Vorsichtig schob er Sylvia beiseite, um sie nicht zu wecken. Sie regte sich leicht, schlief aber weiter. Er stand auf, kramte in seiner Vorratstasche und holte ein Stück getrocknetes Fleisch heraus.
Er seufzte. „Das ist alles, was wir noch haben, was?“, murmelte er und nahm einen Bissen.
Er setzte sich hin, blickte in den Abendhimmel und sah, wie sein Schatten zu ihm zurückkehrte. In seinen Händen hielt er ein verwittertes altes Buch, dessen Seiten vom Zahn der Zeit stark abgenutzt waren. Er las schweigend, die Minuten zogen sich in die Länge, bis ein tiefes Grollen den Boden erschütterte.
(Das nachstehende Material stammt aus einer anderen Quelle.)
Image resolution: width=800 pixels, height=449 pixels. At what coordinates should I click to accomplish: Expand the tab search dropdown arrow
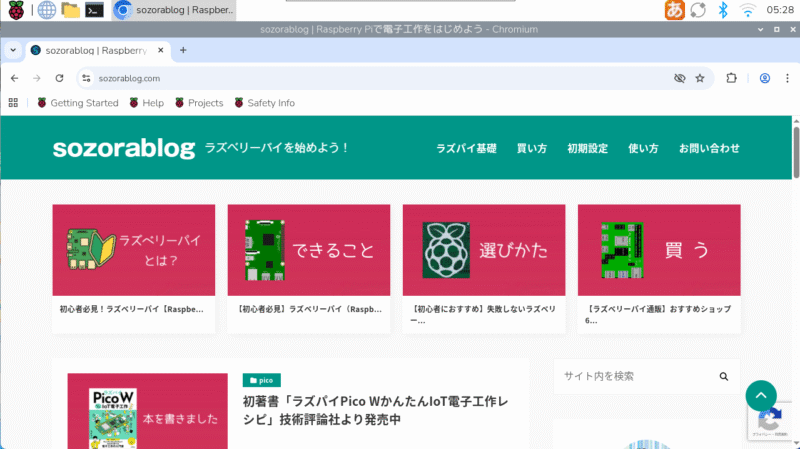click(x=14, y=50)
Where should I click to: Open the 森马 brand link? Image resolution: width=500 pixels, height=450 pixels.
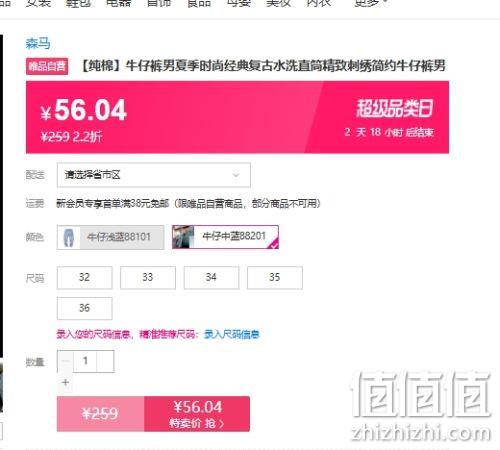point(38,43)
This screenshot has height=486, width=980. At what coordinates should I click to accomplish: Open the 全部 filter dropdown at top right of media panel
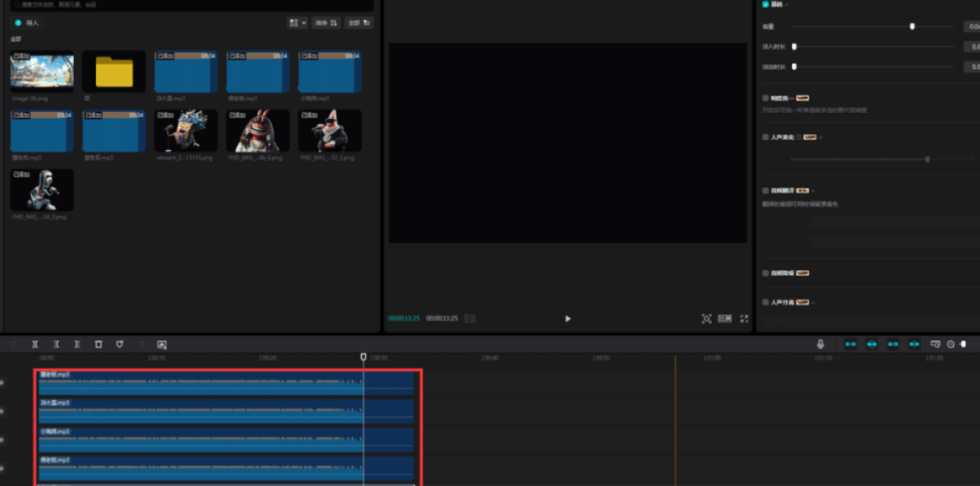tap(359, 22)
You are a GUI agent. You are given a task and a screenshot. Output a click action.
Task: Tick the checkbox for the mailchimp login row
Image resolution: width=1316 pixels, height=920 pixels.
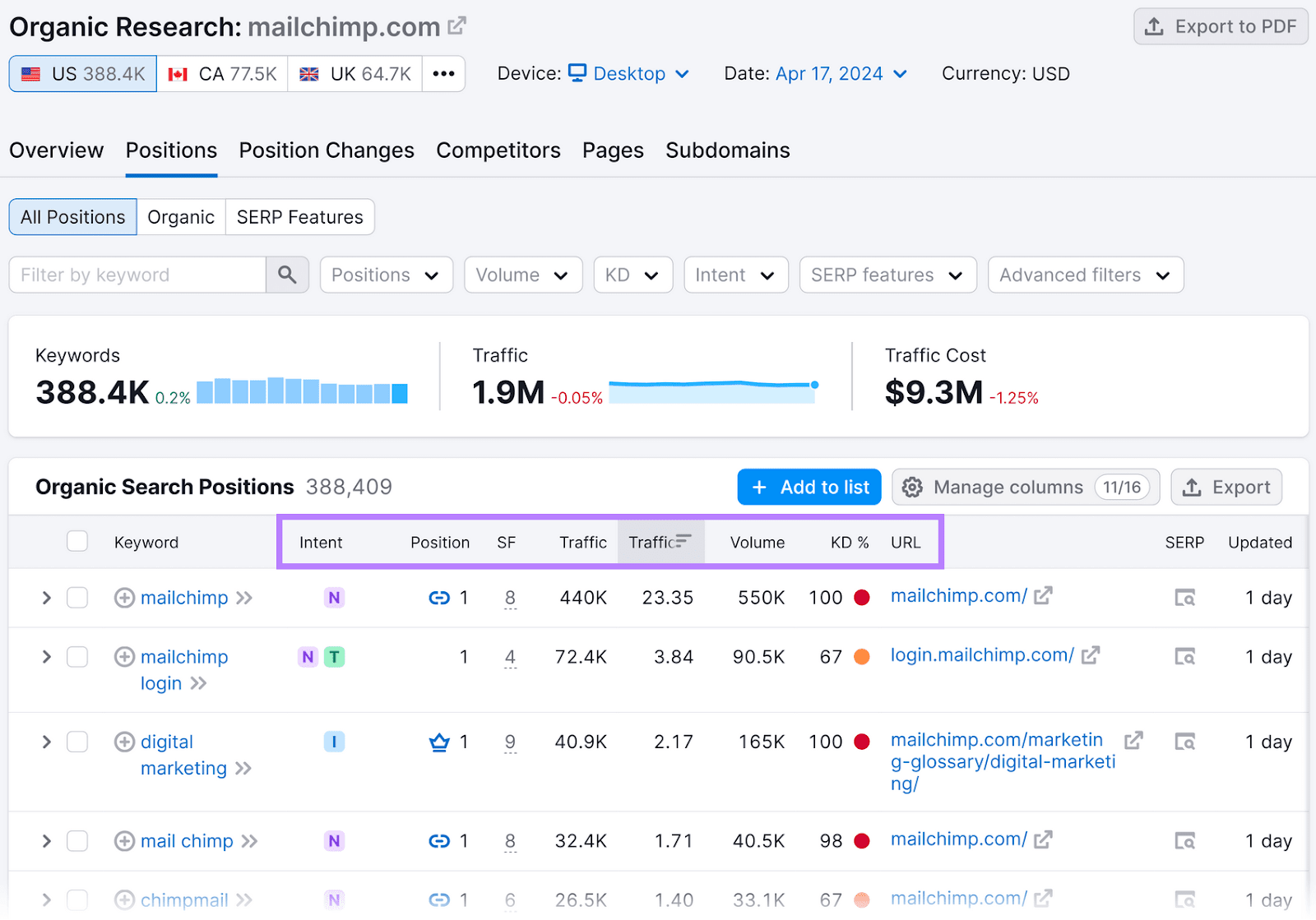coord(77,657)
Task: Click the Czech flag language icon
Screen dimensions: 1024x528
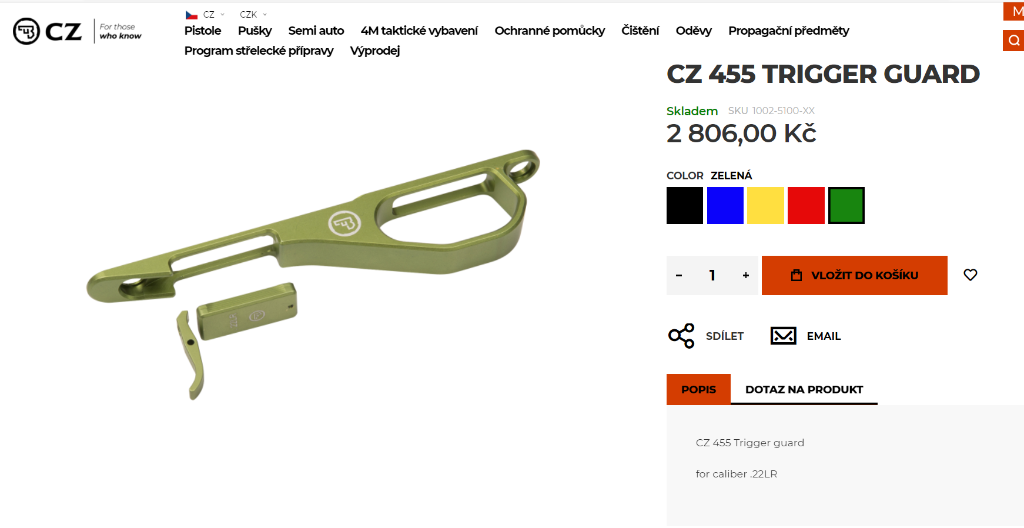Action: coord(191,14)
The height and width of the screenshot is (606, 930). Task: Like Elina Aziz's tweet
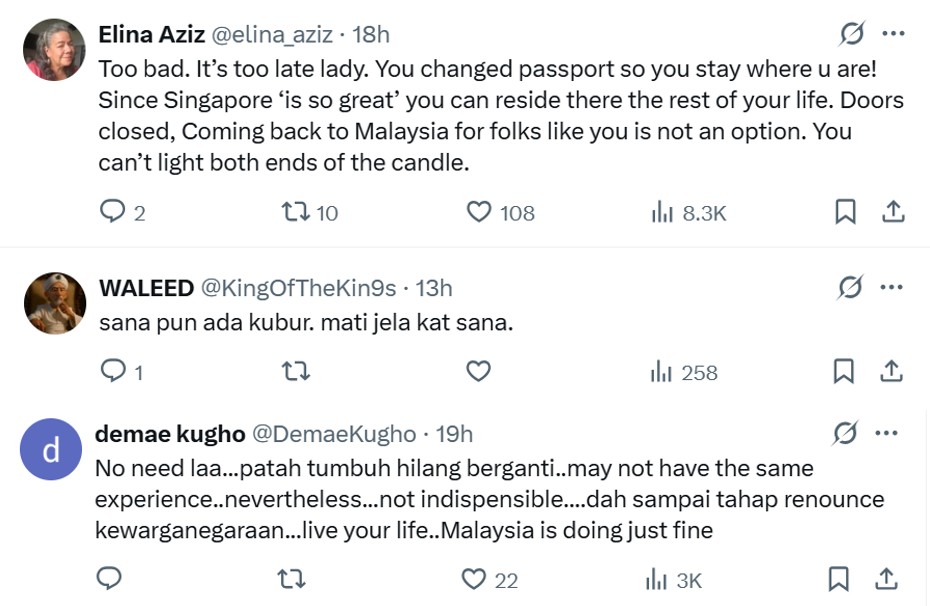(480, 212)
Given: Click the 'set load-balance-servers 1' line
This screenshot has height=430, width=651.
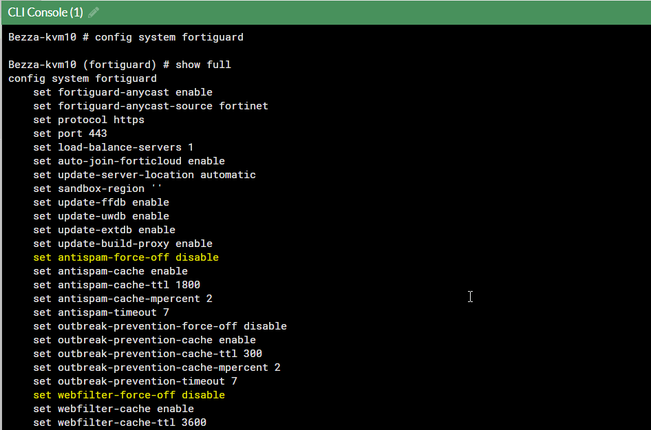Looking at the screenshot, I should pos(113,147).
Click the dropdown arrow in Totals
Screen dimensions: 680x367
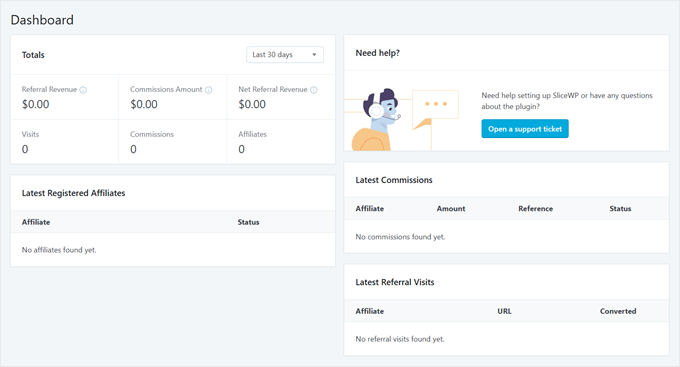314,55
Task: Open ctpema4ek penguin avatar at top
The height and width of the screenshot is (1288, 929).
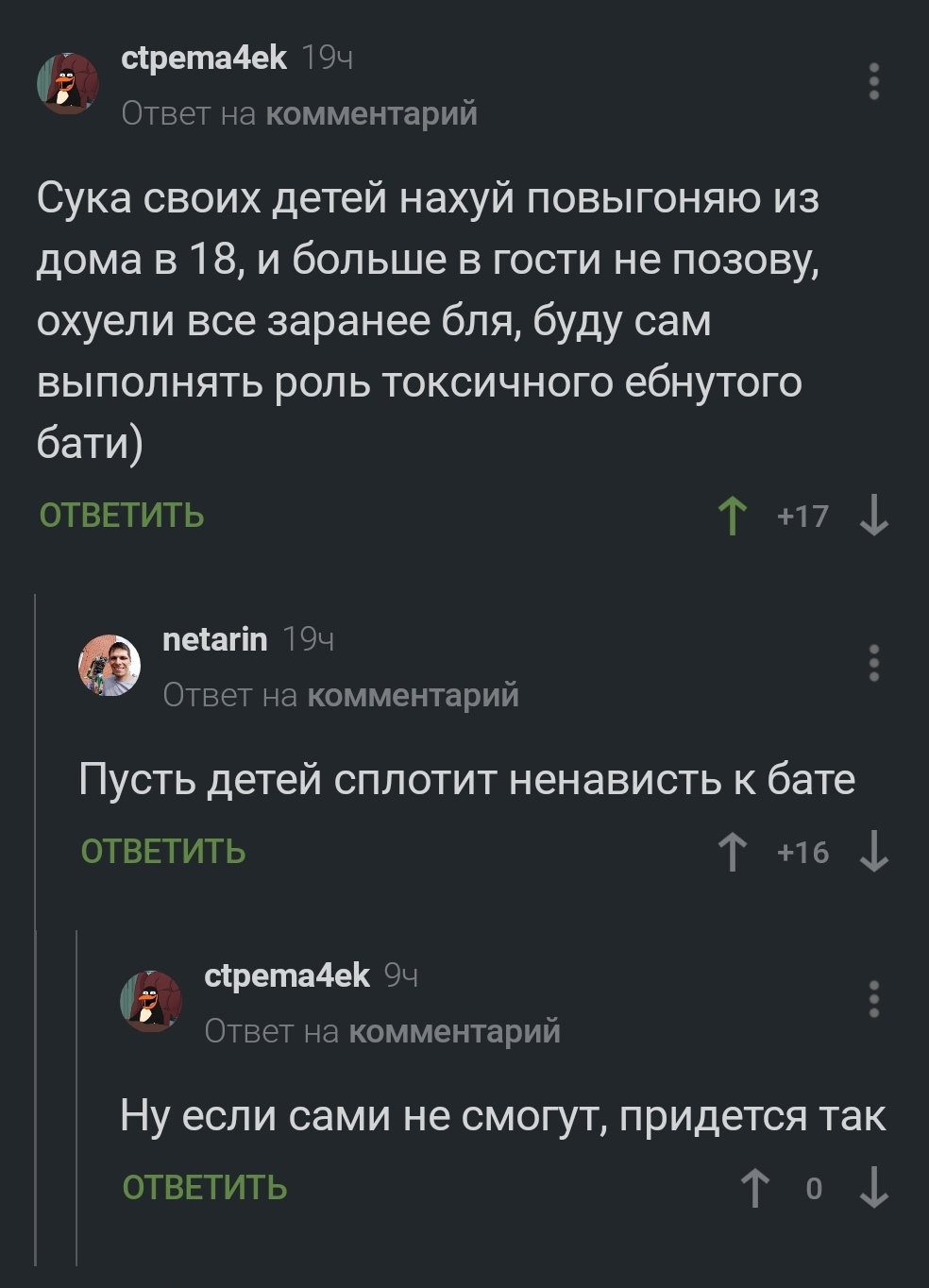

Damon hob den Blick von dem Buch. Er wusste, was als Nächstes kommen würde.
Und genau wie erwartet –
Ein ohrenbetäubendes Dröhnen zeriss die Luft. Die Wucht davon ließ den Wind durch die fernen Bäume heulen und sein Haar zurückwehen.
Er zuckte zusammen und hielt sich die Ohren zu, um dem überwältigenden Lärm zu entgehen.
Die anderen schreckten aus dem Schlaf hoch, rollten sich mit schmerzerfüllten Gesichtern herum und hielten sich die Ohren zu. Langsam verebbte das Dröhnen und hinterließ nur die unheimliche Stille des Abends.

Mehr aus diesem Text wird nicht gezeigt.